I wonder if you’ve been asked that question. “Why did Mary have to be a virgin?” I wonder how you would answer it? The liberal and sceptical answer is that he didn’t and he wasn’t. There was no literal virgin birth. The argument is that Jesus was just an ordinary child born out of wedlock, with questions about his legitimacy and the early church had to develop a tradition to explain it away. So, they took an Old Testament prophecy and misunderstood it. Isaiah 7:14 says:
14 Therefore the Lord himself will give you a sign. Behold, the virgin shall conceive and bear a son, and shall call his name Immanuel.
Except that the Hebrew word translated “virgin” doesn’t have to mean that. It simply could refer to a young woman or girl. It was when the text was translated from Hebrew to Greek that the Greek word for “virgin” rather than simply “young woman” began to be used. The original prophecy was simply saying that a younger woman, around about the time of the prophecy would become pregnant.

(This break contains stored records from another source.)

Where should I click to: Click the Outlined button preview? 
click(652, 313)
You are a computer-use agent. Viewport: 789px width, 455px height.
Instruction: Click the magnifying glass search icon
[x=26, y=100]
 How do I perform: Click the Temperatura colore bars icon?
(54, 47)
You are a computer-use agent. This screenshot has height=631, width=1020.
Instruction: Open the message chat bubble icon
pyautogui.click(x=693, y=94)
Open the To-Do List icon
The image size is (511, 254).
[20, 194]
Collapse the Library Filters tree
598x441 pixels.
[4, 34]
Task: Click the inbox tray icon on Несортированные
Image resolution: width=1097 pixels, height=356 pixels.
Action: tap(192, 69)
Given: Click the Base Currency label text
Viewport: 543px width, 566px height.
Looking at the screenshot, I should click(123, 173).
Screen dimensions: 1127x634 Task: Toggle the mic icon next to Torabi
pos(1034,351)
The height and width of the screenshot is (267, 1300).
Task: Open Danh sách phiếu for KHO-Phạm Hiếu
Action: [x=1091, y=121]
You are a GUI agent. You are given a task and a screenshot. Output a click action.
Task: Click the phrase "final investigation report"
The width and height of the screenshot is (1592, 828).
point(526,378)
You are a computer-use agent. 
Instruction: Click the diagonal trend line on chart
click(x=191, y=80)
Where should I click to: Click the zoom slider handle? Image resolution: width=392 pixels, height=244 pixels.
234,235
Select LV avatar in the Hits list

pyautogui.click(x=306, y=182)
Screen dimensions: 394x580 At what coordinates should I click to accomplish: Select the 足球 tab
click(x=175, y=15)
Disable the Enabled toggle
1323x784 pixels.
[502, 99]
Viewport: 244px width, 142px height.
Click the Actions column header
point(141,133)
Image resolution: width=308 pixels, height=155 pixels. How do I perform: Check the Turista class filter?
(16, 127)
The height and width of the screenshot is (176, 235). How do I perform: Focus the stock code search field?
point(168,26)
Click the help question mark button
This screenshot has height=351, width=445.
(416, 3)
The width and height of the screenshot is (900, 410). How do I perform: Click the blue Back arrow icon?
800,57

Certainly, in context you would expect that the prophecy referred to an immediate event and that does seem to be how Scripture at times works with immediate and later/greater fulfilment. However, I think there is a problem with the assumption that the virgin birth was all a big misunderstanding/translation error. The problem is that those who translated the text will have fully understood what they were doing and the range of options within the semantic range of the Hebrew word. There is a conscious decision to go with “virgin.” I suspect that tells us something. I would suggest that the translators were aware that the full, grander implications of the prophecy depended on something more than someone becoming pregnant through natural means. They knew that it was likely that a younger unmarried girl would be a virgin and so they chose the Greek word with care.
Most commonly when people explain why the virgin birth was necessary, they will argue that it was important if Jesus was to be both fully God and fully man and if he were to be sinless. The argument then is that sinful nature is inherited through the male line because we sinned in Adam. If Joseph had been Jesus’ dad then he would have inherited his sin from him.
I think there are a couple of problems with this. First of all, I think that unintentionally, it does risk implying that Jesus wasn’t completely human, that he only received the aspects of his human nature passed on from one side, Mary’s. Whilst Jesus did not sin and was not under the penalty of sin, so that he did not receive a sinful nature, he did receive a full human nature subject to all of the effects of the fall including death. Secondly, I would argue that it takes us in the direction of the trap that the Catholic Church fell into. So concerned were they to protect Jesus from inheriting and getting contaminated by sin that they argued that not only must he be born of a virgin but also his mum too. That’s how we end up with the doctrine of the immaculate conception.
Thirdly, I would argue that this isn’t how Scripture or we properly understand the idea that all sinned in Adam. It’s not that Adam passes on sin genetically, it’s that are in him if we are not in Christ. That Adam is our federal head and so there is a sense that we were included in with his sin. The consequence of this is that when we think of inheritance/descent, we don’t just think about physical lineage but the legal line too. You will see in Jesus’s family tree some twists and turns caused by levirate marriages where the younger brother steps in father a child when his brother dies. In those cases, the child remained the legal heir of the older brother. In other words, Jesus does not have to be Joseph’s physical son in order to legally inherit from him.
No, Jesus is free from Adam’s sin not because he didn’t physically inherit his nature but because legally Jesus always was and is greater than Adam so that he owes nothing legally to Adam. Jesus has never been “in Adam.”
Finally, however, I think the main reason I don’t use this argument is because Scripture doesn’t. Indeed, if we want to know why Jesus had to be born of a virgin then we should look at what the prophecy tells us and what the angel said. The answer is simply that this was the fulfilment of a prophetic sign.
In Isaiah 7, the king refuses to receive a sign from God both that judgement and salvation is coming. So God insists that there will be a sign, the birth of Immanuel. I think we have enough reason here. The coming judgement and salvation that Jesus’ birth announced was on a greater cosmic scale than even that in Isaiah’s day. So, we have a greater sign than any seen before. The virgin conceiving is a loud and clear sign that God is acting in grace and unconditional love towards his people.
So, I don’t think we need to look hard for explanations as to why Mary had to be a virgin. Simply, we can see that God has acted clearly, unquestionably and uniquely in history to bring about our salvation. Our response should be wonder and faith.